Buoni pasto, da settembre novità sulle commissioni: cosa cambia per i negozi e i timori delle società
La commissione massima applicabile non potrà superare il 5%
Dal 1° settembre 2025 entra in vigore un cambiamento importante per i buoni pasto: la commissione massima applicabile non potrà superare il 5%. Finora questa regola valeva solo per i ticket dei dipendenti pubblici, ma da settembre si estenderà anche al settore privato.
La misura, accolta con favore soprattutto dai negozianti che pagheranno meno commissioni, ha invece sollevato critiche da parte delle società emettitrici dei buoni, che temono una riduzione dei ricavi e annunciano possibili aumenti dei costi per le imprese che acquistano i ticket da distribuire ai propri dipendenti.
Cosa cambia per i lavoratori
Per chi riceve i buoni pasto non ci saranno variazioni: il valore medio resta di 6,75 euro, con un tetto esentasse fino a 8 euro per i buoni digitali. Anche le modalità di utilizzo rimarranno le stesse.

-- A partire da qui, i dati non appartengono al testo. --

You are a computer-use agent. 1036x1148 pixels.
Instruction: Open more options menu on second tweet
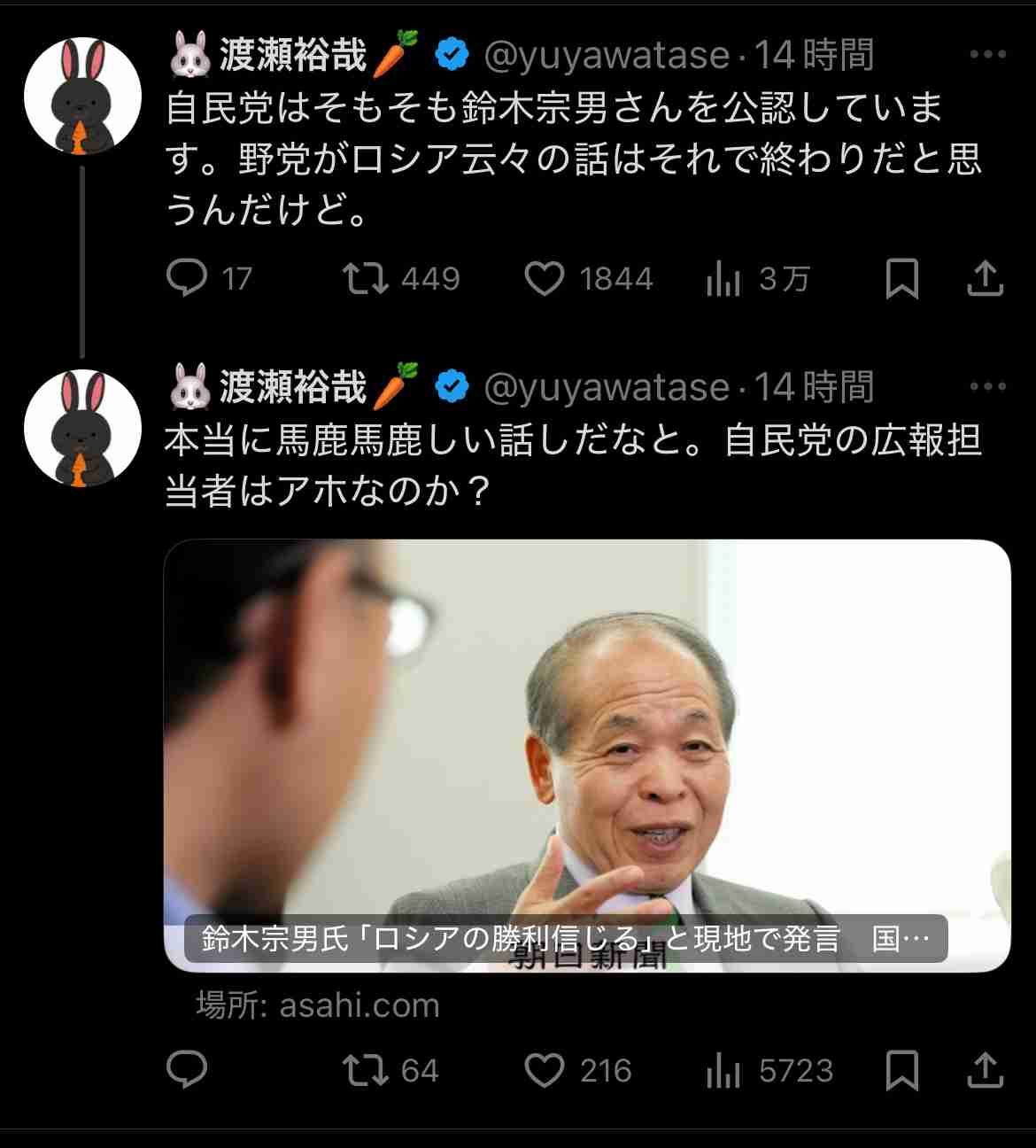point(987,387)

Perché è stata introdotta la riforma
Il limite è stato previsto dal governo Meloni nella legge sulla concorrenza del 2024, con l’obiettivo di ridurre l’impatto delle commissioni sui commercianti. Fino a oggi, infatti, le percentuali applicate potevano arrivare anche al 20%, erodendo in modo significativo gli incassi: in alcuni casi, due euro su dieci finivano alle società emettitrici.
La norma è stata applicata gradualmente: i contratti firmati dopo l’entrata in vigore della legge hanno dovuto rispettare subito il tetto del 5%, mentre quelli precedenti avevano tempo fino al 31 agosto 2025 per adeguarsi. I buoni emessi con commissioni più alte resteranno validi solo fino al 31 dicembre 2025; dal 1° gennaio 2026 tutti i ticket dovranno rispettare il nuovo limite.
I timori delle aziende e le reazioni dei negozianti
Secondo Anseb, l’associazione che rappresenta le società emettitrici, il provvedimento comporterà minori entrate e potrebbe tradursi in un incremento dei costi per le imprese che acquistano i buoni pasto. L’associazione teme inoltre possibili tagli alle risorse destinate al welfare aziendale o una riduzione del valore dei ticket.
Di segno opposto il giudizio dei commercianti, che vedono nella riforma un sollievo economico. Per Fipe Confcommercio, infatti, il sistema resta comunque vantaggioso: i buoni sono interamente deducibili per le aziende e non soggetti a Irpef per i lavoratori.